Alla fine di aprile 1944 il fronte di Cassino comincia a muoversi e ai primi di maggio ha inizio la battaglia per la conquista della Capitale. Superate indecisioni e posizioni attendiste, il Comitato sindacale di agitazione e il Comitato di liberazione nazionale decidono di proclamare per la giornata del 3 maggio uno “sciopero generale economico politico di protesta”. Pur non avendo finalità insurrezionali lo sciopero allarma gli occupanti tedeschi che già sentono sul collo il fiato degli Alleati.

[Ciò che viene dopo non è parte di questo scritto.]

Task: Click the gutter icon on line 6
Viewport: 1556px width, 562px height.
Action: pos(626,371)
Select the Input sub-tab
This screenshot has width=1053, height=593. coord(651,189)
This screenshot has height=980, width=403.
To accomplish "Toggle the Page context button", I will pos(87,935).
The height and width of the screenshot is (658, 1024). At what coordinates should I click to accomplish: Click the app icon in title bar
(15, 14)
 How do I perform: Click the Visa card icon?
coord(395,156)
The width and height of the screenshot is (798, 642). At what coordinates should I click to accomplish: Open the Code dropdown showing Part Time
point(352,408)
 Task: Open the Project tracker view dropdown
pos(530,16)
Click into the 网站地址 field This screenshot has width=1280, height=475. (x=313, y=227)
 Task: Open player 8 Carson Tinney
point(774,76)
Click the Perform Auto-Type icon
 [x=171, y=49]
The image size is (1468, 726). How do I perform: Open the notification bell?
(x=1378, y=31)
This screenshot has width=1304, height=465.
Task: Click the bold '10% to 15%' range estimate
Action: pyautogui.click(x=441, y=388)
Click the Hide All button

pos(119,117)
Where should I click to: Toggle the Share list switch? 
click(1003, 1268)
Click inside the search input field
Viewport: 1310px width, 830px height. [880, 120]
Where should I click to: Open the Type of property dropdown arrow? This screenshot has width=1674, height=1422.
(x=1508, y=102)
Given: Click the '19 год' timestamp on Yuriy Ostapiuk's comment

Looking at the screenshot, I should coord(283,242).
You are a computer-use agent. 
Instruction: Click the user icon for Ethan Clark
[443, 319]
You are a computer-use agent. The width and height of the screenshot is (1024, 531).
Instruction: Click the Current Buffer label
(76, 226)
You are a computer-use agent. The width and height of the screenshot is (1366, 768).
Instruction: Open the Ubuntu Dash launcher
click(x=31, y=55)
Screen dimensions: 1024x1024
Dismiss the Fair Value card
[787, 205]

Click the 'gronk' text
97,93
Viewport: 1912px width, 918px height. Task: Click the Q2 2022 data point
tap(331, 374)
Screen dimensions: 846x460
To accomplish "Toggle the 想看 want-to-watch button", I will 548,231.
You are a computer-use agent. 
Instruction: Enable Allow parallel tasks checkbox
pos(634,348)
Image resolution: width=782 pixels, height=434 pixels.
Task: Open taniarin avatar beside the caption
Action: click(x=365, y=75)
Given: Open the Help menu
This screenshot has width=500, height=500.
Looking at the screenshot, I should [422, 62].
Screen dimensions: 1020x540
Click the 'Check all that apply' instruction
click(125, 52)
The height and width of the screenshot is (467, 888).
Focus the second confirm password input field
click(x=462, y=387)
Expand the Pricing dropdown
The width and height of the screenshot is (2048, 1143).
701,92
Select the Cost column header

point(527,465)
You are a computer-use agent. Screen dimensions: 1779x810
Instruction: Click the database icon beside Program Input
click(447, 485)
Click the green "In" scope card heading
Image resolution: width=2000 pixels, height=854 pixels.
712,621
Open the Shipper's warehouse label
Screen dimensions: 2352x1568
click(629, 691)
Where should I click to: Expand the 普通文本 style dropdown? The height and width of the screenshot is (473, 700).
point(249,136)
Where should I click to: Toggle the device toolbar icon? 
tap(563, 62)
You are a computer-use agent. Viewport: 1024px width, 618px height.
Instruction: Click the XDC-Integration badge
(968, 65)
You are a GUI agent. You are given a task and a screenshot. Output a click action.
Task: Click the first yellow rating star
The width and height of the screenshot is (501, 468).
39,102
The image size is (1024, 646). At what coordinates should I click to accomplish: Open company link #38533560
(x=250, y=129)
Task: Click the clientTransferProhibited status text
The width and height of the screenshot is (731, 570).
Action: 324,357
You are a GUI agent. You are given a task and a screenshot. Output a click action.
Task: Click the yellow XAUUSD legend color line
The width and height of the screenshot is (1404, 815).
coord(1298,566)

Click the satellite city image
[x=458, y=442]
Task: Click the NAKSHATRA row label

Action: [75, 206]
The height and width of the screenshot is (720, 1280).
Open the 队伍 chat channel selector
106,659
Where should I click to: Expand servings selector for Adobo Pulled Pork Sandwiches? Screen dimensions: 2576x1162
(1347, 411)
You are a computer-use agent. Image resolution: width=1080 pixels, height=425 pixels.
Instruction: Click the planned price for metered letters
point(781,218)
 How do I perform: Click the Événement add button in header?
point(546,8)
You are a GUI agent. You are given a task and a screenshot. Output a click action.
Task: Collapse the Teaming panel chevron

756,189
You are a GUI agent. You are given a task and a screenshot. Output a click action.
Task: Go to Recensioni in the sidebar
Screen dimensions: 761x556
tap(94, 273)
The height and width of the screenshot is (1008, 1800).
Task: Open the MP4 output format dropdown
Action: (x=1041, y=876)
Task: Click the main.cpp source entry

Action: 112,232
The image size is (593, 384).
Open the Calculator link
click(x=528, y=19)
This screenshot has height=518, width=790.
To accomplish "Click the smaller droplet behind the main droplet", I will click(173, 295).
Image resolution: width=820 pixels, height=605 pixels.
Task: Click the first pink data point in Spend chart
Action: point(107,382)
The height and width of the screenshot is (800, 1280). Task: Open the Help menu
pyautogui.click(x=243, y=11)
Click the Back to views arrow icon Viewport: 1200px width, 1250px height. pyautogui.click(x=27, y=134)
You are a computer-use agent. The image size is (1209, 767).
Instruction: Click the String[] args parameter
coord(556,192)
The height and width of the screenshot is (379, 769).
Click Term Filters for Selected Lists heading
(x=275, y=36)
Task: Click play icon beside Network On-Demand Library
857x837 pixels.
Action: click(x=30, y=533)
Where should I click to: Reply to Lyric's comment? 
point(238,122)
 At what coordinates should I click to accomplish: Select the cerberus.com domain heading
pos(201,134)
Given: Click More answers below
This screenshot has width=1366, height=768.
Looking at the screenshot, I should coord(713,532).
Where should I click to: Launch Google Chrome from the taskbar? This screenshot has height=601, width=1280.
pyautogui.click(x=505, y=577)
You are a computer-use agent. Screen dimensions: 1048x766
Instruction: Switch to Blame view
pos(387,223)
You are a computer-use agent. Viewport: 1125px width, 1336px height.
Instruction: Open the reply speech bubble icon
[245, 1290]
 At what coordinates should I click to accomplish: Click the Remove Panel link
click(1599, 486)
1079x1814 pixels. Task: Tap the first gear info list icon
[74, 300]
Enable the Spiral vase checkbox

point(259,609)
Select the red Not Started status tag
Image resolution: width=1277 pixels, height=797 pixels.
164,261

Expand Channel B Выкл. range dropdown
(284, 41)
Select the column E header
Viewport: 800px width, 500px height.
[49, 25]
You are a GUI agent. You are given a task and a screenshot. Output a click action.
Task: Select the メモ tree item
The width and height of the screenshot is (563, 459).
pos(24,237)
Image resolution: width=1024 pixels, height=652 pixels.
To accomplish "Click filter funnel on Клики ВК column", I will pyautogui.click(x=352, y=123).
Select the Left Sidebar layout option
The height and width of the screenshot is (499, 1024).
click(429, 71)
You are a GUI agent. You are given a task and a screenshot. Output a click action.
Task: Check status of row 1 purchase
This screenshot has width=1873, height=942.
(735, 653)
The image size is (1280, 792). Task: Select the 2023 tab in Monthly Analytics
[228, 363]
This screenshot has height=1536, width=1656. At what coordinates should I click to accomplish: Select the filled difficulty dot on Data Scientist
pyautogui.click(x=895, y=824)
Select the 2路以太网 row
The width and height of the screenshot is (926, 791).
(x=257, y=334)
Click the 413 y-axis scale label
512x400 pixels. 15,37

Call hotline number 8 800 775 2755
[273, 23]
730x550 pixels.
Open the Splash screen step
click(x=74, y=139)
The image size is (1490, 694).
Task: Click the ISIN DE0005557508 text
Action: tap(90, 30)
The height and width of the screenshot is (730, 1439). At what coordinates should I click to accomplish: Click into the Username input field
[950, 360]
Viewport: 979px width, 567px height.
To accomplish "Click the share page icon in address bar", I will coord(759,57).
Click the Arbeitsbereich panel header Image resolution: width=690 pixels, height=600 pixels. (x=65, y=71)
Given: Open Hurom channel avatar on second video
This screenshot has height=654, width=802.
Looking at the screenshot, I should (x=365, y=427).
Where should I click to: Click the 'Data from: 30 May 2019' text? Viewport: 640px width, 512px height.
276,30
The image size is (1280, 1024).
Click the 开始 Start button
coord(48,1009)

Le modalità di attuazione puntano a coinvolgere in particolare quelle categorie come i tipografi e i tranvieri, la cui astensione dal lavoro, impedendo l’uscita dei giornali e dei mezzi pubblici darebbe grande visibilità all’agitazione. Avuto sentore di quello che si sta preparando, nella notte tra il 2 e il 3 maggio reparti della guardia repubblicana e di tedeschi occupano i depositi dei mezzi pubblici, trattenendo il personale smontante e obbligandolo a riprendere il servizio il mattino del 3. In questo modo le vetture escono dai depositi, ma in diverse zone della città gruppi di dimostranti riescono a bloccarle, asportando le leve di manovra dei tram e danneggiando i comandi.

I tipografi del Messaggero non si recano al lavoro e il giornale arriva nelle edicole solo nella tarda mattinata, stampato alla meglio dal personale che il direttore Spampanato riesce a racimolare. Fedelissimo della RSI, Spampanato si vendica consegnando ai tedeschi l’elenco degli operai assenti, facendo arrestare 19 di loro.

Alla Manifattura Tabacchi, in Trastevere, circa 800 tra operaie e operai iniziano il lavoro con un’ora di ritardo, dopo aver manifestato davanti all’edificio ed essere stati convinti ad entrare dalla promessa di aumenti di paga e dalla minacciosa presenza di numerose guardie. Significative adesioni allo sciopero si hanno anche al Mattatoio e in diversi luoghi di lavoro a San Lorenzo e al Tiburtino. In varie parti della città, soprattutto in periferia, si verificano manifestazioni popolari con comizi volanti e assalti ai forni, negozi e depositi alimentari.

Per quanti sforzi facciano di minimizzare l’accaduto tedeschi e fascisti sono costretti a fare alcune significative concessioni: i lavoratori ottengono viveri e il formale impegno ad un sensibile aumento dei salari. Ma il risultato più importante è la rinuncia delle autorità a diminuire la razione giornaliera del pane da 100 a 75 grammi.